Wandering around the RDS count centre for the Dublin city constituencies as the results of the general election came tumbling in late last February, Finian McGrath looked like someone who may have seen his last election.
The lengthy count for his Dublin Bay North constituency saw the 20 candidates whittled down to the five TDs elected to the 32nd Dáil, with McGrath narrowly taking the last seat on the 15th count.
Having just about made it over the line, political whispers speculated that McGrath might hang up his canvass cards at the next election, with a stint as a Super-junior Minister for Disabilities, an area that is close to his heart, under his belt.
Yet almost a year on from the election, the Marino Independent has different ideas.
“I’ve settled into the job, and I would love to serve another term. I will be standing in the next election, and I’ll stand on the work I did over the three or four years or however long this Government lasts. It would be a great honour to stand again and serve.”
McGrath, along with friend Shane Ross, was the driving force behind the Independent Alliance, a loose collection of non-party candidates initially dismissed as a ragbag but which made its way into the Government as a distinct grouping.
At times the Alliance seemed almost amateurish – such as the occasion when media were locked out of a pre-election event in Tullamore, only for Ross's opening address to be carried over the hotel's PA system into neighbouring rooms. But what stood to the group in the end was its willingness to hang together. Only Roscommon TD Michael Fitzmaurice fell at the last as they eventually joined Fine Gael in the minority Government.
McGrath believes that the political fragmentation ushered in at the last election, which saw huge support for Independents, is here to stay, and the Independent Alliance with it.

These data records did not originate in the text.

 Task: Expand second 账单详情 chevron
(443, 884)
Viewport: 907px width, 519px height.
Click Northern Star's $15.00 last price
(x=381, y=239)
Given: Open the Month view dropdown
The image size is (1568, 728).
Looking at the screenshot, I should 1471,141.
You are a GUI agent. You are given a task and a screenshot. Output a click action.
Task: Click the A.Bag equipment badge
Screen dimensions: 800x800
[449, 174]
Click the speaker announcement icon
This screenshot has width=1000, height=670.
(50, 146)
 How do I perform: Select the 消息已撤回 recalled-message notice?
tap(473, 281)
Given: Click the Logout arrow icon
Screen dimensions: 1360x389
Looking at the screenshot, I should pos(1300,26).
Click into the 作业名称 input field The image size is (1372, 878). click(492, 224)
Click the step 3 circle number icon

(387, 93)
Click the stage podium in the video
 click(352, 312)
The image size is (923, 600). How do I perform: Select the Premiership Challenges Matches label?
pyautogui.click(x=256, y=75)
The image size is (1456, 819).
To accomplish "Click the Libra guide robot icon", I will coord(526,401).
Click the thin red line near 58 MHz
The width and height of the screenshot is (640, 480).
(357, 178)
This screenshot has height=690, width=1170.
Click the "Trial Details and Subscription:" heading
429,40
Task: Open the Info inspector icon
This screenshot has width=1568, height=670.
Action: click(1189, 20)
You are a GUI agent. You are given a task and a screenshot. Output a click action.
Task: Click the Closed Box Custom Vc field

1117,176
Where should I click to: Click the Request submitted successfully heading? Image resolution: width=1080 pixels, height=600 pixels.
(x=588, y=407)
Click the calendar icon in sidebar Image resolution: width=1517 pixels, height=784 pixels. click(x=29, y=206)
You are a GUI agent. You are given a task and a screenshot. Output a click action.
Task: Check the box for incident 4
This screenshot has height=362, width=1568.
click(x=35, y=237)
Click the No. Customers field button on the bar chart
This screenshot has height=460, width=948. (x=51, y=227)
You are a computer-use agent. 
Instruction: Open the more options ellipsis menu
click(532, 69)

“I think politics has changed. I don’t think the bigger parties are going to get the big bloc votes they used to get before. There will always be a role for Independents. I’d love to see more Independents in government.”
Policy terms
McGrath accepts he and other members of his group are perhaps more in line with
Fianna Fáil
thinking in policy terms, but says Micheál Martin just did not have the numbers to form a minority government.
In that torturous weeks’ long process of government formation, the Alliance and other Independents sat down with Fianna Fáil, and McGrath said he was offered a full Cabinet position. However, the numbers just weren’t there, and he says Fine Gael knew it had to emphasise society as much as the economy if it was to stand any chance of gaining power.
“There were three clinchers,” he says of Fine Gael.
"First of all they had the numbers, secondly they had the super-junior for disabilities on the table, and the third issue was the key policy issues in relation to disabilities. I got them into the programme for government plus a few other issues like Beaumont Hospital, cystic fibrosis and education issues."
Yet settling into the Government took some time, with disputes over pet projects of Alliance members, such as Waterford hospital for John Halligan and judicial reform for Ross.
One of the most bitter rows with Fine Gael came on the issue of free Dáil votes, crystallised by a dispute over a Private Member's Bill from Mick Wallace that proposed allowing abortion in the case of fatal foetal abnormalities.
“We couldn’t understand why they were all getting upset about abortion. We don’t get this.
“And the reason why we don’t get it is because we have different views in the Independent Alliance but we never impose our views on anybody else, and it really gets up our back when we see people – whether you are on the pro-choice side or the anti-choice side. We don’t believe people should impose moral and ethical views on anybody. We felt really cheesed off.”
McGrath and Ross, as well as Halligan, eventually voted for the Wallace Bill against the strong opposition of Taoiseach Enda Kenny and others, leading to criticism that they were ignoring collective Cabinet responsibility.
Confidence issues
“I accept that the Cabinet has to be bound about confidence issues, financial issues and the programme for government, but I don’t buy the line that we have to agree on everything, and I also don’t think that it is good for politics.”
The minority Coalition has now bedded down, he believes, and he claims recent controversy over the Government's rental strategy, when Minister for Housing Simon Coveney faced down Fianna Fáil opposition, has bound it together.
McGrath says the Coalition will now stay in place to implement the three budgets Fianna Fáil has agreed to facilitate in the confidence and supply deal.
“There is a sense even when I was talking to the Fianna Fáil lads and lassies after [the Dáil vote on the rental strategy]. They said: ‘we said we’d give you three budgets and we’ll give you three budgets.’ In fairness to them, they have that mantra.”
Whether all members of the Independent Alliance stay in Government that long is another question, and McGrath accepts that any of them could walk away if their policies and priorities are not delivered.
He also accepts that if anyone is to walk, they will walk alone. Other members of the Alliance will not follow. “Well, that’s part of being an Independent.”